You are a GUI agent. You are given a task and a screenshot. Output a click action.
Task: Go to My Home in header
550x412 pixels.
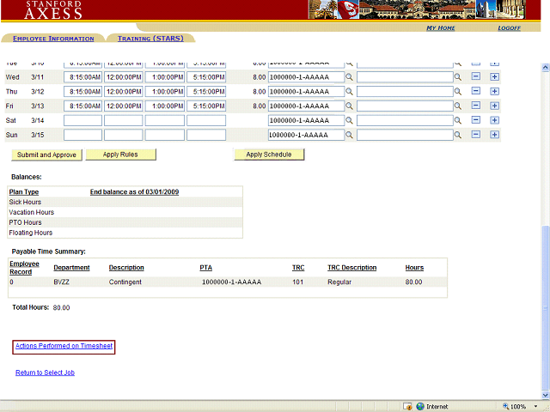pyautogui.click(x=441, y=28)
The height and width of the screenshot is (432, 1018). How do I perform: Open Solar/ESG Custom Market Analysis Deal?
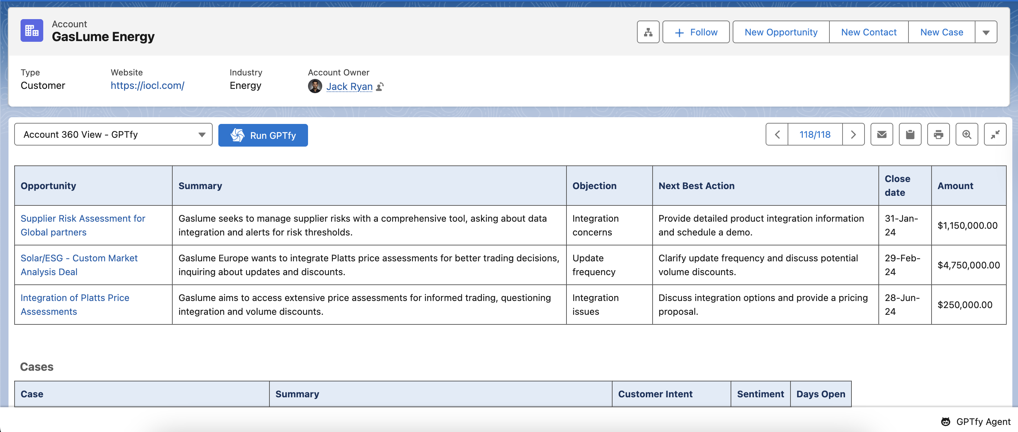click(x=79, y=265)
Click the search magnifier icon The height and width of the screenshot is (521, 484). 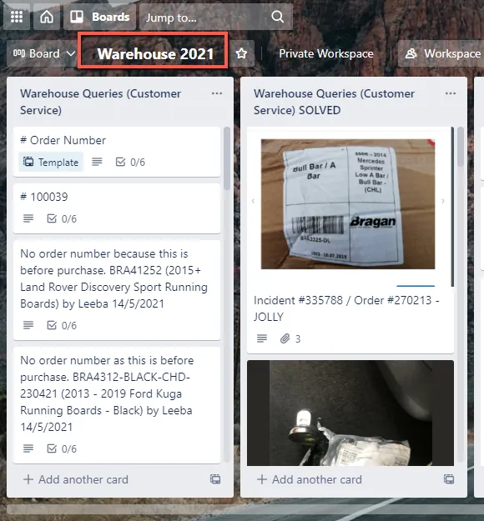(x=277, y=17)
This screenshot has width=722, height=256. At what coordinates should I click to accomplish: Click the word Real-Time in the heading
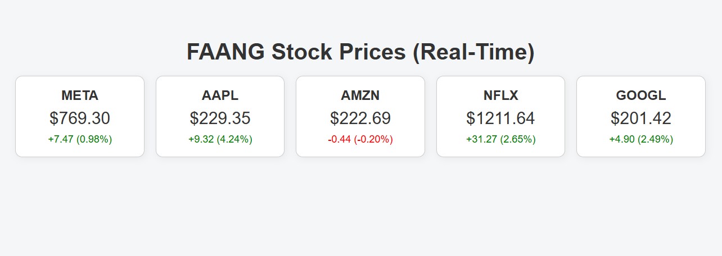pyautogui.click(x=473, y=52)
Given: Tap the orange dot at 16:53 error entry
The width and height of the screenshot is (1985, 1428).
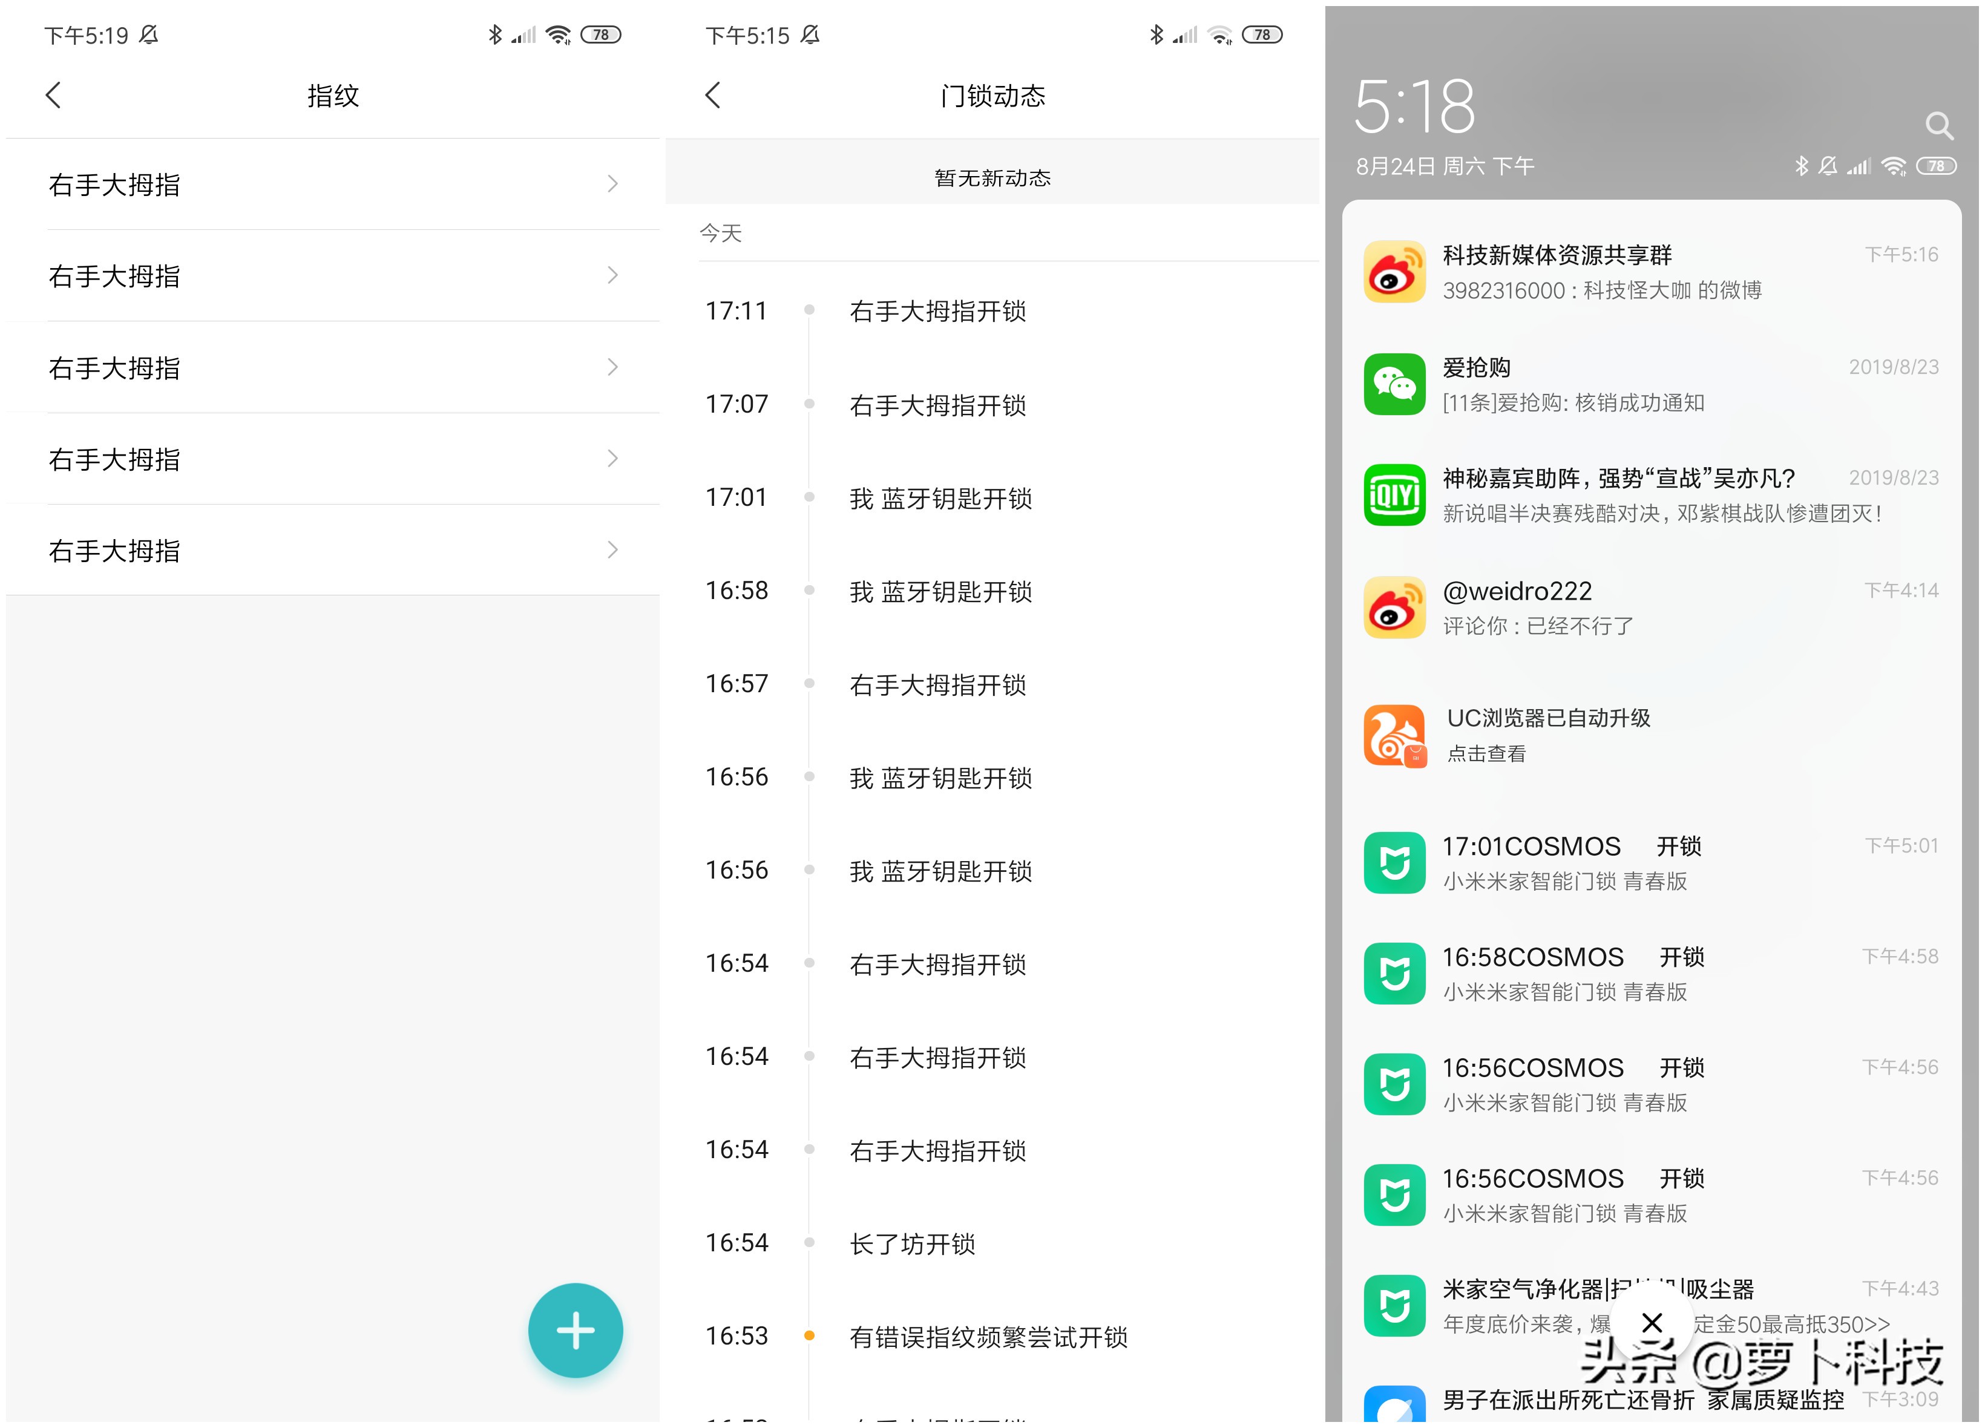Looking at the screenshot, I should [x=809, y=1334].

*Short exercise:* Reproduce the records verbatim from their first line through the line that contains "click(x=79, y=265)". Leave the pictures out.

*Worked solution:*
You are a GUI agent. You are given a task and a screenshot. Output a click action.
Task: Go to My Home in header
550x412 pixels.
pyautogui.click(x=441, y=28)
The height and width of the screenshot is (432, 1018). How do I perform: Open Solar/ESG Custom Market Analysis Deal?
click(x=79, y=265)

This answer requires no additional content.